Ecco le più importanti patologie per la WHO e per le quali si deve intensificare la ricerca

L’organizzazione mondiale della sanità (WHO) ha pubblicato la sua R&D Blueprint List, che è uno speciale tool sviluppato dall’agenzia per determinare quali patologie devono essere prioritizzate nei programmi di ricerca governativi. Le patologie listate sono quelle che pongono i maggiori rischi alla salute a livello globale e contro le quali non esiste ancora un’efficace terapia. La prima lista è stata emessa nel 2015 e questa è quest’anno la WHO ha efettuato il primo aggiornatmento. In cima alla lista vi è la la febbre emorragica CCHF (Crimean-Congo
haemorrhagic fever), al secondo posta Ebola e il morbo di Marburg.
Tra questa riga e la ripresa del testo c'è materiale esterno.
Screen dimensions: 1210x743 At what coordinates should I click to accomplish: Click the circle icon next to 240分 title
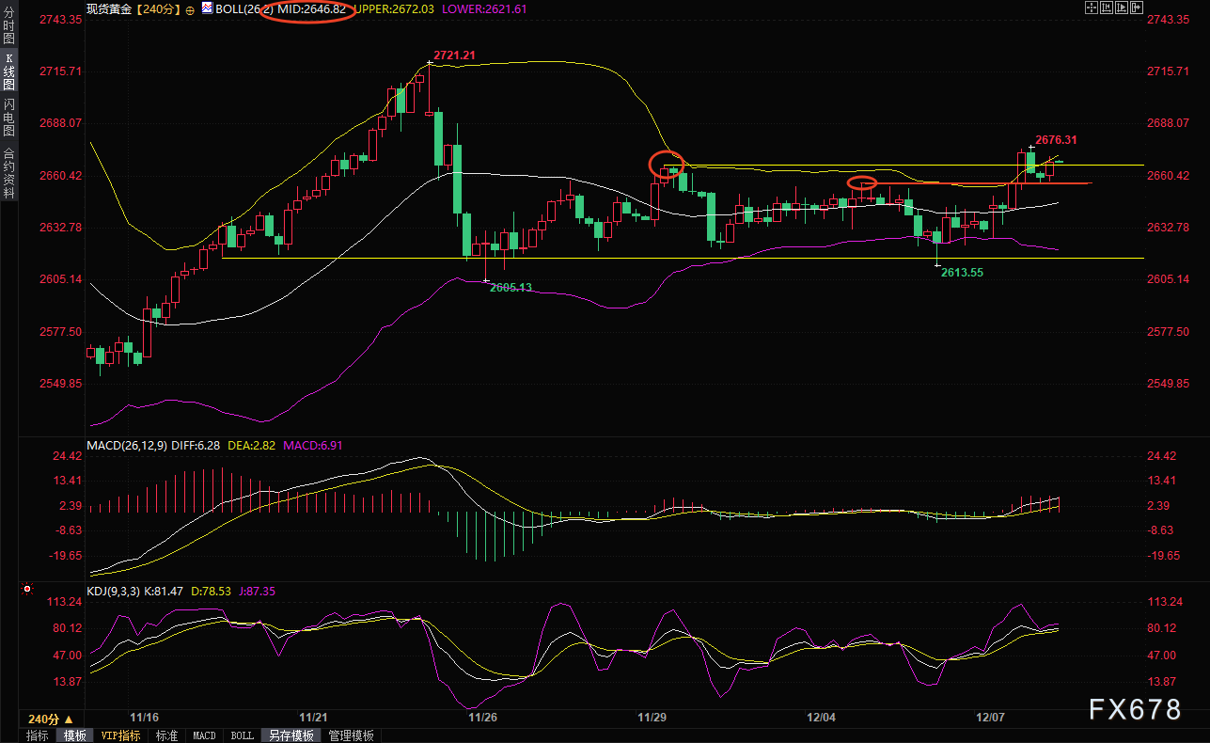coord(190,8)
Interessante notare che la patologia causata dal virus Zika, di cui si è molto parlato nei mesi scorsi risulta solo al settimo posto. Altre patologie che hanno già raggiunto un livello pandemico come ad esempio HIV/AIDS, Tubercolosi, Malaria, influenza aviaria e dengue non sono nella lista perchè esistono già farmaci efficaci e importanti progetti di ricerca per ulteriori sviluppi.